Y remata Jesús su parábola así: “Lo mismo hará mi Padre Celestial con ustedes, si cada cual no perdona de corazón a su hermano”.

¡Tremenda amenaza!  Así como perdonemos... o dejemos de perdonar, así nos perdonará Dios nuestras deudas con El.

Y esto no sólo nos lo dijo Jesús en ese momento, sino que nos lo ha puesto a repetir cada vez que rezamos el Padre Nuestro, la oración que El nos dejó para rezar al Padre Celestial.  Y ¿qué decimos allí?  Perdona nuestras ofensas como nosotros perdonamos a los que nos ofenden (Mt. 6, 12-14).

SECCIÓN DE DATOS ->

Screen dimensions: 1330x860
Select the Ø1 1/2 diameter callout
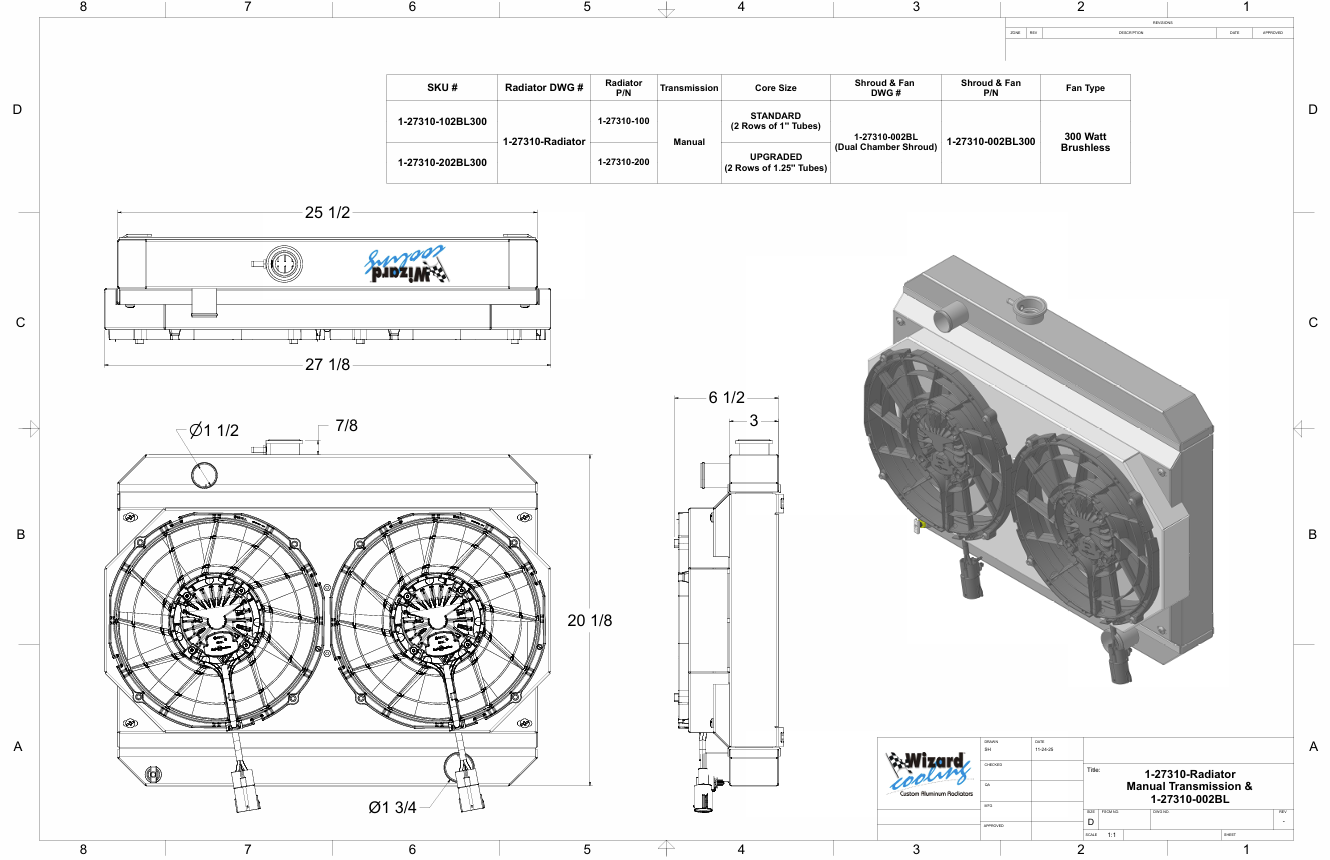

QUÉ SE PIDE ->
**a.** Según el texto sobre el perdón, ¿qué oración nos dejó Jesús para rezar al Padre Celestial?
**b.** Prosigue el texto sobre el perdón a partir de su última frase.
El listado proviene de una fuente distinta.

RESULTADOS POR TAREA ->
**a.** El Padre Nuestro.

**b.**
Por cierto, en la versión idolátrica de esta oración que Jesús nos dejó de sus propios labios, se comieron esta frase sobre el perdón.  Sabrá Dios por qué…

Pero volviendo a lo del perdón.  La verdad es que estamos amarrados: si perdonamos mucho, mucho se nos perdonará; si perdonamos siempre, siempre se nos perdonará.  Pero si perdonamos poco, poco se nos perdonará.  Y si no perdonamos… no se nos perdonará.

                               



Cuando nos sea difícil perdonar una ofensa, perdonar a una persona en particular, ayuda mucho pedir a Dios la gracia del perdón, pensando en esa ofensa o en esa persona cada vez que rezamos esa frase en el Padre Nuestro.  En el verdadero Padre Nuestro, ¡claro!

También puede ayudarnos a perdonar el meditar algunas frases que nos vienen en la Primera Lectura (Si. 27, 33-28, 9), tomada del Libro del Eclesiástico o de Sirácide:   “Cosas abominables son el rencor y la cólera ... El Señor se vengará del vengativo ... No guardes rencor a tu prójimo ... Pasa por alto las ofensas”.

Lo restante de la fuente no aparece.